=== Begin Enclosure ===

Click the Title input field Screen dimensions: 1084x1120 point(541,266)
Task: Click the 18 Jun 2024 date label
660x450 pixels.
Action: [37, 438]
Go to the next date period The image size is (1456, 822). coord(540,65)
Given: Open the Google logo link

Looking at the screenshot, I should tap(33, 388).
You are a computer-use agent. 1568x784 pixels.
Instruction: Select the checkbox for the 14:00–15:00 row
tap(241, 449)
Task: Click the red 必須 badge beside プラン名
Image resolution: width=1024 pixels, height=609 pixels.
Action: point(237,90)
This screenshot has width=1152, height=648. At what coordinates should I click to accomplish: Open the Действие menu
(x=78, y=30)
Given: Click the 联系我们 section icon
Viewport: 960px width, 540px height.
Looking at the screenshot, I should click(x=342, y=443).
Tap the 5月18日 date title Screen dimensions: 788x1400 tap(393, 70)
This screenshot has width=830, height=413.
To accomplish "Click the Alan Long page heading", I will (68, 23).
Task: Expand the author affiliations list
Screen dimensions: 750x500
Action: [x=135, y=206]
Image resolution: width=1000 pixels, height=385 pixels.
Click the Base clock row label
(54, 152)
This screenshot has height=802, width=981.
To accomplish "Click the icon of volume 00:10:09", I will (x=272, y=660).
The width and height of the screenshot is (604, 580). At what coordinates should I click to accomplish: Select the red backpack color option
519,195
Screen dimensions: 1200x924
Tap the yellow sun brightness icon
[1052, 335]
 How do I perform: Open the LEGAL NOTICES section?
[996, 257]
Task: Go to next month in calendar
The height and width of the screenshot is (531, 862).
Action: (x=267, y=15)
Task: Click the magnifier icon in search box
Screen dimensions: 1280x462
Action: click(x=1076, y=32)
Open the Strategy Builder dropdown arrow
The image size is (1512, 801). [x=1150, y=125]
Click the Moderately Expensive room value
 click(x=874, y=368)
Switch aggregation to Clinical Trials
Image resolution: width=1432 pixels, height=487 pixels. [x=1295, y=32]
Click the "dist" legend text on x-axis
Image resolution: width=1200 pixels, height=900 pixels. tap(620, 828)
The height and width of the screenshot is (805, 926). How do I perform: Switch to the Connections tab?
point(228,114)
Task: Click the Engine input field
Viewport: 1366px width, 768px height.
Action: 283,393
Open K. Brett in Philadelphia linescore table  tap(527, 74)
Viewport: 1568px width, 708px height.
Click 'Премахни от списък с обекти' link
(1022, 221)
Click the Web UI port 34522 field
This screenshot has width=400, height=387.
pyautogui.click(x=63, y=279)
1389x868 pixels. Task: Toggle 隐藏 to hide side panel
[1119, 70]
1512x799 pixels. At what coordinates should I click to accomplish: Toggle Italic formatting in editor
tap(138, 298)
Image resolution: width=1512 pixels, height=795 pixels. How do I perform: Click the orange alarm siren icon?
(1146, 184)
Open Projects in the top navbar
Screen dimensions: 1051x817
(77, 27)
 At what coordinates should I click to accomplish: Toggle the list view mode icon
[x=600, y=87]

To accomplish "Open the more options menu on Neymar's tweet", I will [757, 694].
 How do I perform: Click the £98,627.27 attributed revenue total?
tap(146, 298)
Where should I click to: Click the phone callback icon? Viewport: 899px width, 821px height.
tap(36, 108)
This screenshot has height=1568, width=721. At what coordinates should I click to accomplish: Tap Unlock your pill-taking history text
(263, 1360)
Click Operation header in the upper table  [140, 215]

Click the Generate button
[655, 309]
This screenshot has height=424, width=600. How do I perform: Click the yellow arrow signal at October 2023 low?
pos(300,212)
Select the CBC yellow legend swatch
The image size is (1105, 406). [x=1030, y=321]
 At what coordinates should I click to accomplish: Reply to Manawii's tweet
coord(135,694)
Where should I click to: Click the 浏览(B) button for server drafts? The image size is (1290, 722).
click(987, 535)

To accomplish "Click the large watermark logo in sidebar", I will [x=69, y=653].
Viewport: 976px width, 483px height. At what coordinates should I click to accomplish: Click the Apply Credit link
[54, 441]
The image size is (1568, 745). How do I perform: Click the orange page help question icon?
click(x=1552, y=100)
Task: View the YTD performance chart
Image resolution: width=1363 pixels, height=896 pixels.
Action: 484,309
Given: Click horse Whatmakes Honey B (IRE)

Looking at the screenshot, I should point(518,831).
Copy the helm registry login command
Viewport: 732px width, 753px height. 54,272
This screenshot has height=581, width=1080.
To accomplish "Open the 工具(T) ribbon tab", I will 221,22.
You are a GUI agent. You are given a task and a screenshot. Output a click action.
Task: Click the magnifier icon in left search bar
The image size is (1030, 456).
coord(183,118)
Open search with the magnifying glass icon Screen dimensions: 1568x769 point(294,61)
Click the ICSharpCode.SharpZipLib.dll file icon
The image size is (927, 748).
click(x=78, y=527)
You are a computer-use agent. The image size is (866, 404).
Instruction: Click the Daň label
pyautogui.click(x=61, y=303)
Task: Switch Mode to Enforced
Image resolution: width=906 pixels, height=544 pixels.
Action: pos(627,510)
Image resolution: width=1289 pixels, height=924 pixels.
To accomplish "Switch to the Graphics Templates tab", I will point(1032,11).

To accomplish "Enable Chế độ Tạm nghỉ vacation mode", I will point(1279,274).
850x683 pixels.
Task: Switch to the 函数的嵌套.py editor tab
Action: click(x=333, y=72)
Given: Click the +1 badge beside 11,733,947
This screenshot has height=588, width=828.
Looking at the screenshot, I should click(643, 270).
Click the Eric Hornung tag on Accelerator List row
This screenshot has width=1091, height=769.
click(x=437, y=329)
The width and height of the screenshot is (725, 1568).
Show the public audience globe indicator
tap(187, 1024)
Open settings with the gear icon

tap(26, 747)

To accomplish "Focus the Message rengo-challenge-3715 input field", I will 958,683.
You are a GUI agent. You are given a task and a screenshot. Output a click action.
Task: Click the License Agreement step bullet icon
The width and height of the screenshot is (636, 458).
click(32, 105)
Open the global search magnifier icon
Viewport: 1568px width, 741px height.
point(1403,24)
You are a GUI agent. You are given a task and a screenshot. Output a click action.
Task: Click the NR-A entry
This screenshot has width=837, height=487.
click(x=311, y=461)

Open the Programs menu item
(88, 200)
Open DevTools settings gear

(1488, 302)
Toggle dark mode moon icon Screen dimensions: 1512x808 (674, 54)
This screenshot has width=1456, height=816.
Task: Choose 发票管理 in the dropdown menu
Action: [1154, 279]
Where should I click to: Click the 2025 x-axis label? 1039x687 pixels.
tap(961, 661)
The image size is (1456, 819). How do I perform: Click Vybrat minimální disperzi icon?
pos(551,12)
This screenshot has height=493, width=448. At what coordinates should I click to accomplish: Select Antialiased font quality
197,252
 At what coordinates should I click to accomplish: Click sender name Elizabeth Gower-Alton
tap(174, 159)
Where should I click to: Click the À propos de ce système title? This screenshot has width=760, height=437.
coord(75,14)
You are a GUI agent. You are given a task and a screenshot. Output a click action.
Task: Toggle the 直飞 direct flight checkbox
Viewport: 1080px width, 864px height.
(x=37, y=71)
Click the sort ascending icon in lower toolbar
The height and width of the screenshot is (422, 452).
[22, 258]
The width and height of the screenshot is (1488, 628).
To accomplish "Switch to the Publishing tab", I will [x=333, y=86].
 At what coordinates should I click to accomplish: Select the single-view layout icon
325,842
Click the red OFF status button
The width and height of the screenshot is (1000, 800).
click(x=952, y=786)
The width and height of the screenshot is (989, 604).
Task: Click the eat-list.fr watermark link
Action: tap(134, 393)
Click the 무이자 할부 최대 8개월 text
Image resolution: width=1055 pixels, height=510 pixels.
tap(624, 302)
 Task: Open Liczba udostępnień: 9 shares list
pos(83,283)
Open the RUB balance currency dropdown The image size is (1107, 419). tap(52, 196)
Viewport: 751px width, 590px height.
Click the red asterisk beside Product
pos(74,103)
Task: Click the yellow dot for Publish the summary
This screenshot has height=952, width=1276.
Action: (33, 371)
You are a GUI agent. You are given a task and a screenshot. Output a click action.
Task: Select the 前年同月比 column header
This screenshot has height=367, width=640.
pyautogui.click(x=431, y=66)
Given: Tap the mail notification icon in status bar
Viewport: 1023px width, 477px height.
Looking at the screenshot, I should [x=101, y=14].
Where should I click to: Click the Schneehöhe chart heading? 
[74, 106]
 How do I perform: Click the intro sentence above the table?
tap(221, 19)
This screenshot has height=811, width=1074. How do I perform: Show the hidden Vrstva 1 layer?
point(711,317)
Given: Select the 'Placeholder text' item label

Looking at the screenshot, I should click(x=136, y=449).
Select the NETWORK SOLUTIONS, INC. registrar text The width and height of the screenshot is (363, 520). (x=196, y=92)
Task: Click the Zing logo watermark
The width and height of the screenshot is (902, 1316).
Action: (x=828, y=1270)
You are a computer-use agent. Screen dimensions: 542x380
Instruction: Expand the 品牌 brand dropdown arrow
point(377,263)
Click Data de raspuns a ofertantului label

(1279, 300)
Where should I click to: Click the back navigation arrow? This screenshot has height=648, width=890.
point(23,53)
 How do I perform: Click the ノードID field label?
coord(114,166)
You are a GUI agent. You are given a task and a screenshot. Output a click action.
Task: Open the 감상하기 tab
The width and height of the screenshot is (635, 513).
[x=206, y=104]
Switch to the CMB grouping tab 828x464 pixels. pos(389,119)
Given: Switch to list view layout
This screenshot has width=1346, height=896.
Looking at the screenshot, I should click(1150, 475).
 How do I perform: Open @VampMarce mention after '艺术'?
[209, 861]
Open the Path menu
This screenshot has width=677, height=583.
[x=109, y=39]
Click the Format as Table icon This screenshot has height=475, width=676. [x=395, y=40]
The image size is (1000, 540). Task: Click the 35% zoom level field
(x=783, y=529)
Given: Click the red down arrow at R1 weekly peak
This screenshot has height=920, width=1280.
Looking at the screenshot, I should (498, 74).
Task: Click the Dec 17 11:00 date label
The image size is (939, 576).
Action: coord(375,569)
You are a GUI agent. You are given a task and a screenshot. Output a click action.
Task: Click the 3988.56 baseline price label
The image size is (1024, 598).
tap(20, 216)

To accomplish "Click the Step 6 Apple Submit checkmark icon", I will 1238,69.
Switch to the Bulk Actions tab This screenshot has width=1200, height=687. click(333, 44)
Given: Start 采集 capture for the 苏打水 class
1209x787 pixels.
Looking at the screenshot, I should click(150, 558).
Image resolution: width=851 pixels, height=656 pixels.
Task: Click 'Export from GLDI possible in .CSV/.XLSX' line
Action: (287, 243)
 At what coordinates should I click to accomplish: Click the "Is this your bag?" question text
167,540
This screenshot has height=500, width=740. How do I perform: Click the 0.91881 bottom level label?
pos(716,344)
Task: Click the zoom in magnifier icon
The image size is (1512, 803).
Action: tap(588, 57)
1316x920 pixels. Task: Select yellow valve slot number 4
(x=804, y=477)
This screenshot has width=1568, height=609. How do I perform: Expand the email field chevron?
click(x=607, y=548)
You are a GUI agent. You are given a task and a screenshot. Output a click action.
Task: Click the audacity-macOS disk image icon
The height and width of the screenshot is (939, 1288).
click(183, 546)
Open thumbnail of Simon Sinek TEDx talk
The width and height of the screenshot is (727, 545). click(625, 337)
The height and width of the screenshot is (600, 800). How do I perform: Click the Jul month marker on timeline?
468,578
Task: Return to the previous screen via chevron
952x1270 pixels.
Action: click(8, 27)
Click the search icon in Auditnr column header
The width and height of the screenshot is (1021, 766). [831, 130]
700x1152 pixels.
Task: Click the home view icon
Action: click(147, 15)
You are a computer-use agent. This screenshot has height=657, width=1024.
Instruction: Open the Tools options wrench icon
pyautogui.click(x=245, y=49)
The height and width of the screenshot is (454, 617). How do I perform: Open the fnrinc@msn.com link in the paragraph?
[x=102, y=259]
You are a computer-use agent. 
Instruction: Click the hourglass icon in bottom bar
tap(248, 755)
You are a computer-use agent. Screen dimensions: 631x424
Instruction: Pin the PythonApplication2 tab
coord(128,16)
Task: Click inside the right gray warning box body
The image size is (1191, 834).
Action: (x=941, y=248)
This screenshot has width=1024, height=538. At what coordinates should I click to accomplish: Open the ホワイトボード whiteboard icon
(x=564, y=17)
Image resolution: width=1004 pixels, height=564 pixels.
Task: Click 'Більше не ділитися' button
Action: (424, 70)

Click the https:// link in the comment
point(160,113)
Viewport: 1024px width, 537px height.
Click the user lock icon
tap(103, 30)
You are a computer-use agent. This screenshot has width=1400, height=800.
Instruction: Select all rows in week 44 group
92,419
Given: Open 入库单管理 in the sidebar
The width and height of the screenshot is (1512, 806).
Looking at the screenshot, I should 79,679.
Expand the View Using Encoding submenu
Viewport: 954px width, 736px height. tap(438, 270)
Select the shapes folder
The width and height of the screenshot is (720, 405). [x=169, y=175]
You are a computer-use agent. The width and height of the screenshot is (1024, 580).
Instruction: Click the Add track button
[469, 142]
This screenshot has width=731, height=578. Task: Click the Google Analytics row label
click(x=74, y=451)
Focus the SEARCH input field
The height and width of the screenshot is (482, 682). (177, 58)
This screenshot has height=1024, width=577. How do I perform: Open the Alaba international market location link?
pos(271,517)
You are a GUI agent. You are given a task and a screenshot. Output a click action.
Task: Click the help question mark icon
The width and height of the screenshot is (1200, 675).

=== End Enclosure ===

§ ASSIGNED TASK: Considering only the material above, set down every line from the one with "This screenshot has height=802, width=981." to the one with "Viewport: 1568px width, 708px height.", inclusive, exactly as written.

§ TASK OUTPUT:
This screenshot has height=802, width=981.
To accomplish "Click the icon of volume 00:10:09", I will (x=272, y=660).
The width and height of the screenshot is (604, 580). At what coordinates should I click to accomplish: Select the red backpack color option
519,195
Screen dimensions: 1200x924
Tap the yellow sun brightness icon
[1052, 335]
 How do I perform: Open the LEGAL NOTICES section?
[996, 257]
Task: Go to next month in calendar
The height and width of the screenshot is (531, 862).
Action: (x=267, y=15)
Task: Click the magnifier icon in search box
Screen dimensions: 1280x462
Action: click(x=1076, y=32)
Open the Strategy Builder dropdown arrow
The image size is (1512, 801). [x=1150, y=125]
Click the Moderately Expensive room value
 click(x=874, y=368)
Switch aggregation to Clinical Trials
Image resolution: width=1432 pixels, height=487 pixels. [x=1295, y=32]
Click the "dist" legend text on x-axis
Image resolution: width=1200 pixels, height=900 pixels. tap(620, 828)
The height and width of the screenshot is (805, 926). How do I perform: Switch to the Connections tab?
point(228,114)
Task: Click the Engine input field
Viewport: 1366px width, 768px height.
Action: 283,393
Open K. Brett in Philadelphia linescore table  tap(527, 74)
Viewport: 1568px width, 708px height.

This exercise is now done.